Top three goals of the week

Gonzalo Higuain (Napoli): An incredible way to break the Italian scoring record, a bicycle-kick from the edge of the area. Marvellous stuff from the in-form Argentine.

Senad Lulic (Lazio): A smartly struck volley from edge of area gave the Fiorentina goalkeeper no chance.

[youtube:https://youtu.be/iZ4_0FNzwGI]

Danny Drinkwater (Leicester City): Drinkwater embodies much of Leicester's improbable rise, and it's fitting in some ways that he scored the club's final goal of its title season, a blast from some 30 yards that secured a point at Chelsea.

Honorable mention goes to Alex Scott of the Arsenal Ladies, who won the Women’s FA Cup final at Wembley Saturday with a goal that deserved the big stage: England player Scott cut inside her marker and curled a lovely shot for the only goal of the game.
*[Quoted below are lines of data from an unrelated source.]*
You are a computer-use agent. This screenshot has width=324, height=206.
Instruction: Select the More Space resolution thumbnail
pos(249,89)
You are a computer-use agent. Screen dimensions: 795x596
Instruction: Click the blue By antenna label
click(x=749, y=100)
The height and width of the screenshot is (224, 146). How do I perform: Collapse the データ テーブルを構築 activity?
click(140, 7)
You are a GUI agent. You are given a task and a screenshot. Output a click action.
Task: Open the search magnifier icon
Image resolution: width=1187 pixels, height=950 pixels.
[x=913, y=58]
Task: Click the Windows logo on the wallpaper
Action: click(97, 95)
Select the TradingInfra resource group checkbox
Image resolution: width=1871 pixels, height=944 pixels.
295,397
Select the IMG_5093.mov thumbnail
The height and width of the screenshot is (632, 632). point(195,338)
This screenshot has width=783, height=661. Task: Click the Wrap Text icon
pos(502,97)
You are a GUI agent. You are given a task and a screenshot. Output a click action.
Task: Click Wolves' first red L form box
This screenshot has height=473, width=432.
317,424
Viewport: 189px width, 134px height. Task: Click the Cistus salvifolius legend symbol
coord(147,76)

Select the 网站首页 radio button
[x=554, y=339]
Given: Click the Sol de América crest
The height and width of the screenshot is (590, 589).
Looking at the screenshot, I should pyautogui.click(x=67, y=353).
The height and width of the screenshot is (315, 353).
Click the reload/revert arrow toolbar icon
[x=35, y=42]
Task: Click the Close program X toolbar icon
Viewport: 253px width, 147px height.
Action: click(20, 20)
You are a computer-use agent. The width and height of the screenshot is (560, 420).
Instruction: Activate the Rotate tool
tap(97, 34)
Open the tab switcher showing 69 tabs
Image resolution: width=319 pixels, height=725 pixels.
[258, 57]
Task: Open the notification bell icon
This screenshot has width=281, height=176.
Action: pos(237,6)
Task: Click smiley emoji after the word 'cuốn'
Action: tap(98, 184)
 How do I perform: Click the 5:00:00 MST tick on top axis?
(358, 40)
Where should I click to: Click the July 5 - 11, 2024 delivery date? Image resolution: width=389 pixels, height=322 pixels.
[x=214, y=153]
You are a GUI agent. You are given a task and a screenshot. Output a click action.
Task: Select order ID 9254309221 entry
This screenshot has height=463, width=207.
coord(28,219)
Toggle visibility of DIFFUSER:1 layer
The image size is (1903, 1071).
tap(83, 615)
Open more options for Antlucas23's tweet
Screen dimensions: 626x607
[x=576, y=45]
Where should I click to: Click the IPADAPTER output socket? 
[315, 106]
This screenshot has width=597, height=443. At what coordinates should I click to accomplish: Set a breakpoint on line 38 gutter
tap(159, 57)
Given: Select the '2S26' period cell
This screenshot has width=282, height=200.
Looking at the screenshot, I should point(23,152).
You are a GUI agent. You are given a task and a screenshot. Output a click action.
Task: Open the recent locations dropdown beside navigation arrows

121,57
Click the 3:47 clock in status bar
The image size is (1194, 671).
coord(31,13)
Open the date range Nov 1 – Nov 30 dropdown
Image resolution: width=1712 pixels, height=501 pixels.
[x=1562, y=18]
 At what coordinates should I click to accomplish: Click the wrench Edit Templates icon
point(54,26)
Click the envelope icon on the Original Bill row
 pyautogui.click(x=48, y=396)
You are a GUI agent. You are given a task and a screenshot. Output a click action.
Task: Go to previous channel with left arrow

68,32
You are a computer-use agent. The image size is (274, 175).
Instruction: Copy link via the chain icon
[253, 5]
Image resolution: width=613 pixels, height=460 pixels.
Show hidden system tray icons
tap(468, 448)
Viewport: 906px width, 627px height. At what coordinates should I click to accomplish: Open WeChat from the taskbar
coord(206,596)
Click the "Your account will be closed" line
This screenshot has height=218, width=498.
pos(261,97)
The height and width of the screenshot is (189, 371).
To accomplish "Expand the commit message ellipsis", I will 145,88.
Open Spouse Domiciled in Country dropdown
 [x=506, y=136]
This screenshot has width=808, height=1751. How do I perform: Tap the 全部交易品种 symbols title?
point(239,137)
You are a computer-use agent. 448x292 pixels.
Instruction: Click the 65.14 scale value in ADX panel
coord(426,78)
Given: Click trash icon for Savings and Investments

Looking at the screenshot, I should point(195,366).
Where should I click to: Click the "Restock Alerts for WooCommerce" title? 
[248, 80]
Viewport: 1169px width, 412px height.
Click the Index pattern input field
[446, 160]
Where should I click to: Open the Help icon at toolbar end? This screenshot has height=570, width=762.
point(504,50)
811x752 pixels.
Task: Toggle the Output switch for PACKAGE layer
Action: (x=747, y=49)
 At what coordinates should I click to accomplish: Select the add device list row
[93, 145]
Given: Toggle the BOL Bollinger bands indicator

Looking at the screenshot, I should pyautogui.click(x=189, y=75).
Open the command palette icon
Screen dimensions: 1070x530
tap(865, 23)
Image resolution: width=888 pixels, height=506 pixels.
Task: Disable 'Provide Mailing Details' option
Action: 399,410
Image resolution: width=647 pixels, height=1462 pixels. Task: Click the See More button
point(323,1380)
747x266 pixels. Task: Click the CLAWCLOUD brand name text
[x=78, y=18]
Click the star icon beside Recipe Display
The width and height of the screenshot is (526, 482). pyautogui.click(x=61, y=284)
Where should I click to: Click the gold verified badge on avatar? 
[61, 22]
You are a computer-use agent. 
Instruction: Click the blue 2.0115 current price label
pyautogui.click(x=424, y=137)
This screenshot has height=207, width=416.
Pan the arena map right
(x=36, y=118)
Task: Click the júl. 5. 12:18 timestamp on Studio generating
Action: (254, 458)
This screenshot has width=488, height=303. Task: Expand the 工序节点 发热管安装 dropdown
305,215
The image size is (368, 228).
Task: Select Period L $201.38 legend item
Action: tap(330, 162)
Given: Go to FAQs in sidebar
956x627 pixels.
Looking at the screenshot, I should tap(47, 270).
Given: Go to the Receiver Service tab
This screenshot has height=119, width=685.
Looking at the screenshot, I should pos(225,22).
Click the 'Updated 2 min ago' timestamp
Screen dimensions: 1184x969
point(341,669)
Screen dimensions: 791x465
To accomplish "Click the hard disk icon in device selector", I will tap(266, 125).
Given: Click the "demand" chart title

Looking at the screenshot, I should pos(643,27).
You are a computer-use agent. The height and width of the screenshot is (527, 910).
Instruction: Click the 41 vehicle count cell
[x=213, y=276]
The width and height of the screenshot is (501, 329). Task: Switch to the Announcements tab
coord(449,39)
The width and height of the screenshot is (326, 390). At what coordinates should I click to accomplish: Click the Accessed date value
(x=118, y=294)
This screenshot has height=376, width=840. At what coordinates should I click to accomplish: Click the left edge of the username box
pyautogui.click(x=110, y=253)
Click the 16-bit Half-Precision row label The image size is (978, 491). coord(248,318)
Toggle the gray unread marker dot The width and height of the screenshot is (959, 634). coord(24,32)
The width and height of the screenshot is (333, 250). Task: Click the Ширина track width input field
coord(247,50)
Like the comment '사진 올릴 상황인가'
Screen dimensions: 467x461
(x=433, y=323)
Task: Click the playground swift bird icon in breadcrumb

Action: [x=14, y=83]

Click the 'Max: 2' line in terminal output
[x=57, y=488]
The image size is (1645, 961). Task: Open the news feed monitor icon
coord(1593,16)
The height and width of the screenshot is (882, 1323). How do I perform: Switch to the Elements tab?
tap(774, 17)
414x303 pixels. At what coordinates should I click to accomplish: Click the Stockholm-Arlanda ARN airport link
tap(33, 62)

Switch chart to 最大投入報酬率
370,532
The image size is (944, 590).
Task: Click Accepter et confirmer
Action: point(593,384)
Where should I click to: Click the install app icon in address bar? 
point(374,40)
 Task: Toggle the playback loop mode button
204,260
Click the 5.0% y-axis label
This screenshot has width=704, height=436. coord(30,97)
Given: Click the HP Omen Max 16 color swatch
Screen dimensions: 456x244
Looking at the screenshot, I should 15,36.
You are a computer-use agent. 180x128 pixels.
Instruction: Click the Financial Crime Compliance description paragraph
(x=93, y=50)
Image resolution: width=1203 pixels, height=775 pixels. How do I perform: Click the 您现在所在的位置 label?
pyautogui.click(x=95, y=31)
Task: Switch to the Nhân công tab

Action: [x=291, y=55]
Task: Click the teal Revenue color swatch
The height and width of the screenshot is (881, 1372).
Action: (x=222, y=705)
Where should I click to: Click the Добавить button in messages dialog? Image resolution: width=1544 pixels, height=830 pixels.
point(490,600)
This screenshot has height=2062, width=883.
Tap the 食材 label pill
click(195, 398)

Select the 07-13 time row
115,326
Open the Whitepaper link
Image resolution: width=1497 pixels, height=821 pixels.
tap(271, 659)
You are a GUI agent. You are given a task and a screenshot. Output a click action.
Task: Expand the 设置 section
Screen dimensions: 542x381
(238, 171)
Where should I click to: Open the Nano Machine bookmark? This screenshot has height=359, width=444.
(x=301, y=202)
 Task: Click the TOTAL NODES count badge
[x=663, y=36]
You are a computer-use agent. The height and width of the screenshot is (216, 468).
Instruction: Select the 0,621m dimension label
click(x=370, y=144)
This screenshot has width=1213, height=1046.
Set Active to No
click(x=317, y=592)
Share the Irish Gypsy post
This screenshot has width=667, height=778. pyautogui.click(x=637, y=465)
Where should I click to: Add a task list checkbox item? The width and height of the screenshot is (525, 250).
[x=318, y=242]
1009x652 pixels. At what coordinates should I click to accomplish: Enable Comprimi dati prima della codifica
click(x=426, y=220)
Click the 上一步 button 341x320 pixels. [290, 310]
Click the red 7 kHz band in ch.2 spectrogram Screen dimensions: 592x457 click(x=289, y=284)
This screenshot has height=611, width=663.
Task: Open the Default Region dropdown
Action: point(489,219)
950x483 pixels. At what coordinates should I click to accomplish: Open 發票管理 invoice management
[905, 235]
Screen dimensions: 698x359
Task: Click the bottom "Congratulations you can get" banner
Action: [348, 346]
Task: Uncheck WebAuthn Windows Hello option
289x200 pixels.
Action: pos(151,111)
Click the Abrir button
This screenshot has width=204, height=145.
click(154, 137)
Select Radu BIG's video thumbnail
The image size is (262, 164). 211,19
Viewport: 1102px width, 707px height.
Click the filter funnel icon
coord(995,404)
Top three players of the week

Gonzalo Higuain (Napoli): He timed his first hat trick of the campaign to perfection. What a season.

Luis Suarez (Barcelona): Another hat trick for the in-form Uruguayan; whose 14 goals in the last five games have helped Barcelona win the title.

Mario Gomez (Besiktas): The German forward scored 28 goals this season, including the winner at Galatasaray last week and another in the 3-1 win over Osmanlispor to get his team over the line to win the Turkish league.